Israel has made such deductions in the past, citing PA payments to families of Palestinians jailed by Israel for attacks against Israelis.
‘Revenge is coming’
As the rhetoric against the Palestinians has escalated in recent weeks, so too have the attacks.
MEE previously reported that Israeli settlers were distributing menacing leaflets and leaving bloodied dolls at schools, warning Palestinians to either leave or be killed.
Residents of one West Bank village said they were sent warning letters which read: “You wanted war – wait for the great Nakba”, a reference to the 1948 displacement of 750,000 Palestinians from their ancestral homeland.
In another, residents were sent a photo of masked settlers holding petrol cans and weapons, with the words: “To all the rats in the sewers of Qusra village, we are waiting for you and we will not feel sorry for you. The day of revenge is coming.”

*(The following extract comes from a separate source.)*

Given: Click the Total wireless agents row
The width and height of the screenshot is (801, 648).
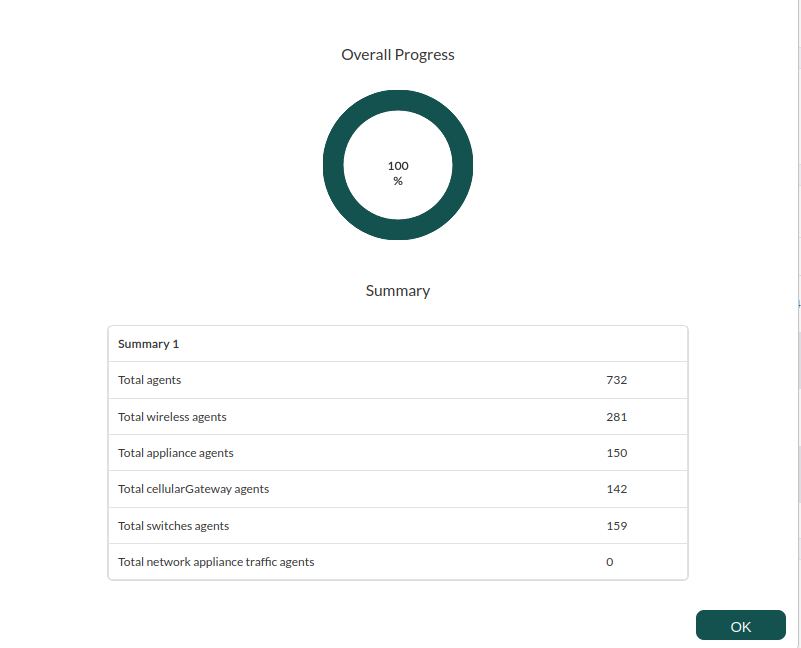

In Um al-Khair, a tiny village flanked on all sides by Israeli settlers, Palestinians were told to raise Israeli flags outside their home by 7 p.m. local time or face repercussions.
After a farmer’s house was burned down, locals said they called Israeli police for assistance, hoping they would come and arrest the perpetrators. Instead, the police accused the victims of being “liars” and threatened them with imprisonment.
MEE reached out to the Israeli police for comment but did not receive a response by the time of publication.
On Monday, all of the residents of Khirbet Zanuta decided to flee their homes due to the uptick in settler violence, with many going to areas populated by Palestinians.
As a result, the rugged hills and valleys of the occupied West Bank are losing the farmers, herders and nomadic Bedouin tribes that have lived here for centuries.
In the nearby village of Tuwani, residents spoke of constant harassment.
The village patriarch, Hafez Husseini, told MEE that while many villagers had bowed to settler pressure, he couldn’t bear fleeing his home like many Palestinians had done when Israel was founded in 1948.
“No, never. Nothing will make me leave my home,” he said, emphatically.
Jibril, the farmer, appeared to echo that sentiment.
But upon receiving clear threats to his children – warnings that they could be targeted or even killed – he, too, could be forced to leave his ancestral home.